BEGIN Dataset records
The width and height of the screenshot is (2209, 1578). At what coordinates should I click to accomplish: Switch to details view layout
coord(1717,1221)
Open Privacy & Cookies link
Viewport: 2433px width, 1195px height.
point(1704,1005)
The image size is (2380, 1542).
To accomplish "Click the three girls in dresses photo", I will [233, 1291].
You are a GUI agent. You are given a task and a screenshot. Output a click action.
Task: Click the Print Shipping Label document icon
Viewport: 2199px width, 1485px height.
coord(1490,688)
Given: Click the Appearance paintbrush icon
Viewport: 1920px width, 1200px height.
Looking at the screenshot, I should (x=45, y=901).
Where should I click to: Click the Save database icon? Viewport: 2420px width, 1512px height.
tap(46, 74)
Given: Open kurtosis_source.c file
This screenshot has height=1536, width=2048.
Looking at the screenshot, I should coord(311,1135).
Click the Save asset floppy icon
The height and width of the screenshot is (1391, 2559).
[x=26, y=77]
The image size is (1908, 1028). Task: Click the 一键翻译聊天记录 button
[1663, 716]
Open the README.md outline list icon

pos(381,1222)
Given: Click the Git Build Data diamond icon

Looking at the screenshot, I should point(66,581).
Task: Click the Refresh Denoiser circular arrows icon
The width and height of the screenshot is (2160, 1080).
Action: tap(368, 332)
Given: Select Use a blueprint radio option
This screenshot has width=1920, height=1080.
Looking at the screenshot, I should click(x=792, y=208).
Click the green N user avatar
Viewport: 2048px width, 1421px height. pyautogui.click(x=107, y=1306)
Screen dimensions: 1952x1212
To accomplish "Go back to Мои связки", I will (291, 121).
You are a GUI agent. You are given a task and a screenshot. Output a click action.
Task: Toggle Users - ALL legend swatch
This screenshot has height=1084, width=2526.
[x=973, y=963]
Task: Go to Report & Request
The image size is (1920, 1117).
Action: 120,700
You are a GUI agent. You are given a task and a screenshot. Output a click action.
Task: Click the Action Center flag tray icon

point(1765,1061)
END Dataset records
* [Exercise description]:
Show the lines of the data that hold the word "will".

* [Answer box]:
To accomplish "Click the three girls in dresses photo", I will [233, 1291].
To accomplish "Go back to Мои связки", I will (291, 121).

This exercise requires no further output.